Publié le par Hamid Kelley

 ABIDJAN - La France "n'interviendra plus" dans le conflit tchadien entre le régime du président Idriss Deby Itno et les rebelles, qui ont repris ces derniers jours leur offensive contre N'Djamena, a affirmé dimanche à Abidjan le chef de la diplomatie française Bernard Kouchner.

"Il n'y a pas de position de la France à entretenir. C'est un général irlandais qui commande l'Eufor avec dix-sept nations", a répondu M.Kouchner à la question d'un journaliste sur la position de Paris dans la crise tchadienne.

"La France n'est pas intervenue et n'interviendra plus", a-t-il ajouté au cours d'une conférence de presse marquant la fin d'une visite en Côte d'Ivoire.

Le ministre français des Affaires étrangères a par ailleurs démenti la progression des rebelles vers la capitale tchadienne, citant "les forces de l'Eufor (...) qui ont démenti cela".

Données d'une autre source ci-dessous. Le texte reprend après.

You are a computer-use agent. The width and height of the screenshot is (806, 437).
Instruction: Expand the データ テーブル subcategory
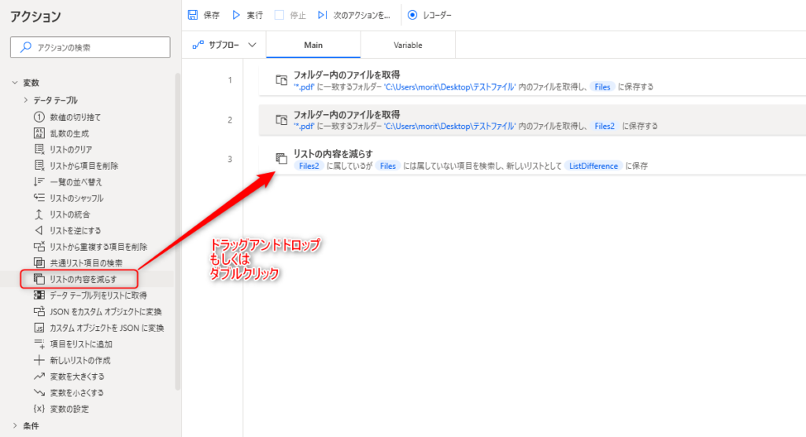[x=26, y=100]
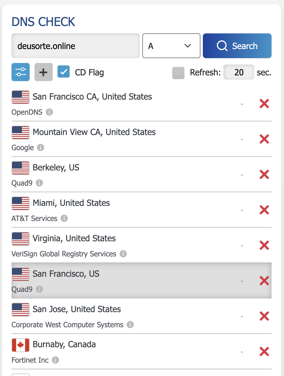Click the Search button
The image size is (284, 376).
click(x=237, y=46)
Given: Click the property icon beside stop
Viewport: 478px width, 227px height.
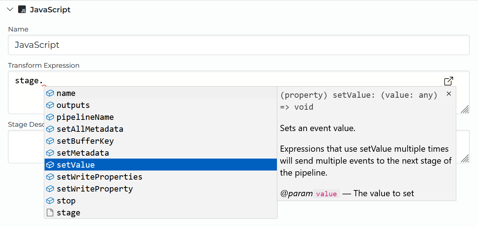Looking at the screenshot, I should pyautogui.click(x=50, y=201).
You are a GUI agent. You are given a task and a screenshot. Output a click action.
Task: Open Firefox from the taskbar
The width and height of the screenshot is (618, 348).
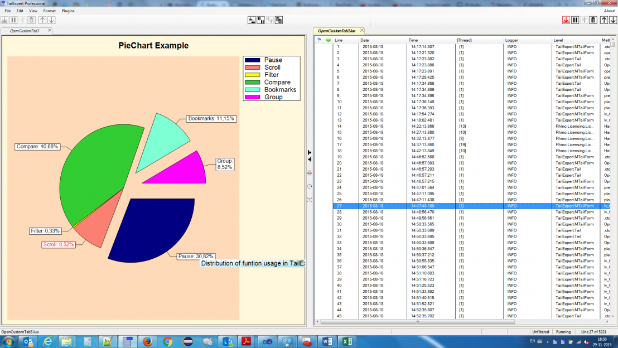click(148, 341)
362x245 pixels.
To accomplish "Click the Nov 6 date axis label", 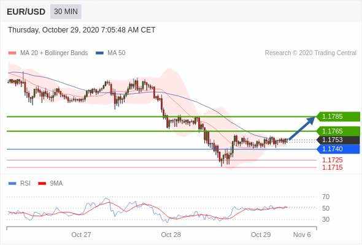I will tap(302, 235).
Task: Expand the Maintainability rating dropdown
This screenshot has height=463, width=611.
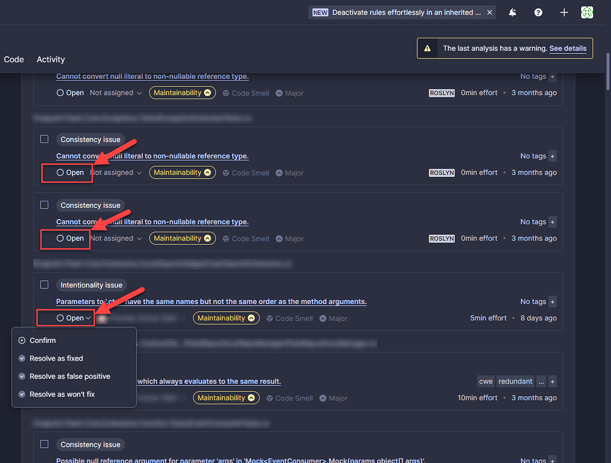Action: [182, 93]
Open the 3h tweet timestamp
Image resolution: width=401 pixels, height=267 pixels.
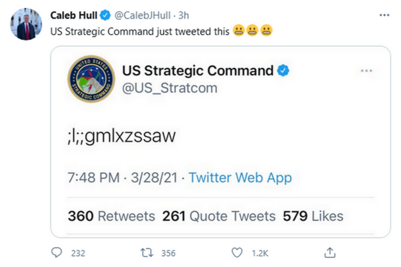(184, 15)
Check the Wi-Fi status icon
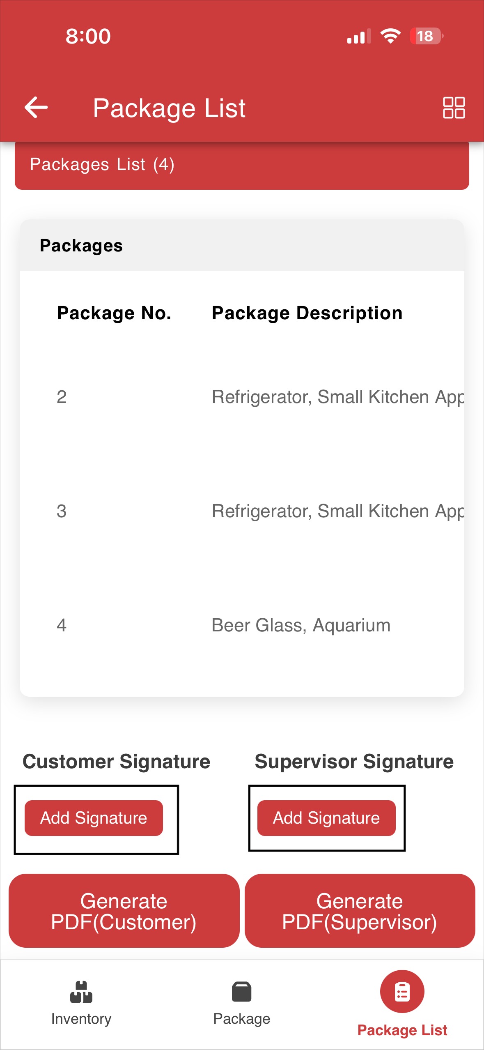The image size is (484, 1050). click(390, 36)
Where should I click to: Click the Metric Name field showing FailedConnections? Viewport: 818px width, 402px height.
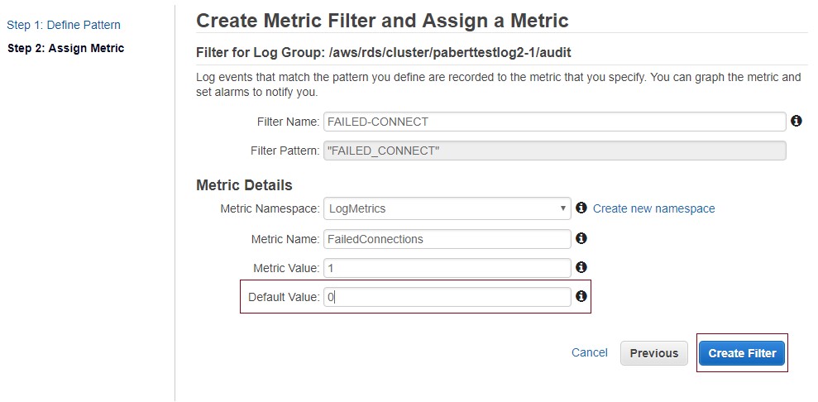click(447, 239)
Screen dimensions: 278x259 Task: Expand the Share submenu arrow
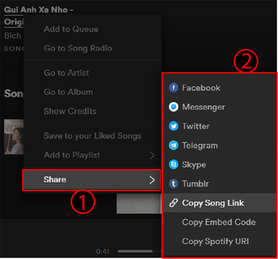tap(152, 180)
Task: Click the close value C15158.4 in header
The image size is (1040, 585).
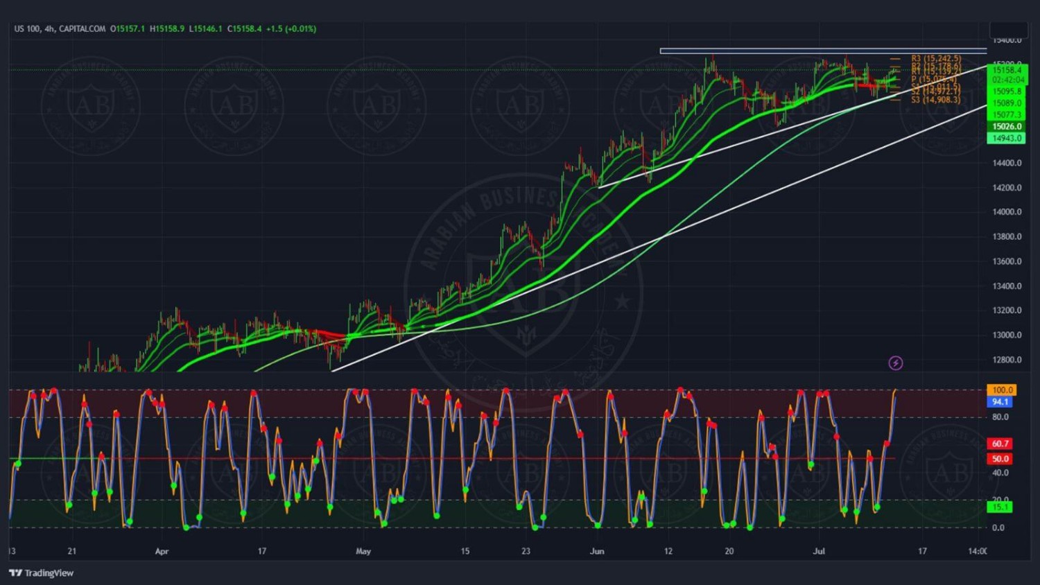Action: click(x=244, y=29)
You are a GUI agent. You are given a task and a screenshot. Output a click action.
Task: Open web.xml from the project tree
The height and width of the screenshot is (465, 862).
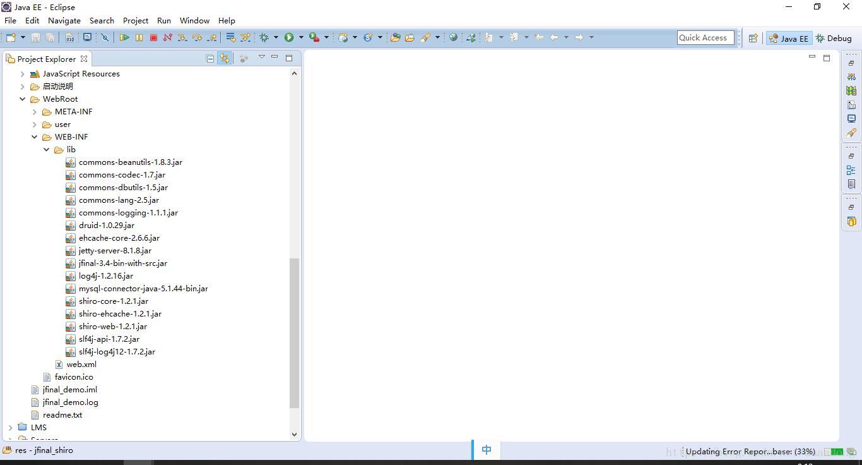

Les rebelles du Tchad, qui ont lancé une offensive mercredi dans l'est, ont affirmé vendredi avoir largement pénétré dans le pays et "rouler" vers N'Djamena, où les autorités démentent et dénoncent une "campagne d'intoxication dénuée de tout fondement".

Dimanche à la mi-journée, ils ont annoncé avoir pris le contrôle de la localité de Am-Dam (600 km à l'est de N'Djamena, 120 km sud-ouest d'Abéché) s'enfonçant donc plus à l'ouest du Tchad.

L'alliance des forces rebelles a également demandé à Paris de cesser ses missions de "renseignement", menaçant de prendre les avions français "pour cible".

La France est présente au Tchad depuis 1986 dans le cadre de l'opération Epervier avec des moyens terrestres et aériens, indépendants de son contingent intégré dans l'Eufor.

Elle a fourni un appui décisif -sans toutefois intervenir directement- en février dernier au président Idriss Deby Itno encerclé dans son palais à N'Djamena lors d'une offensive rebelle, qu'il avait finalement réussi à briser.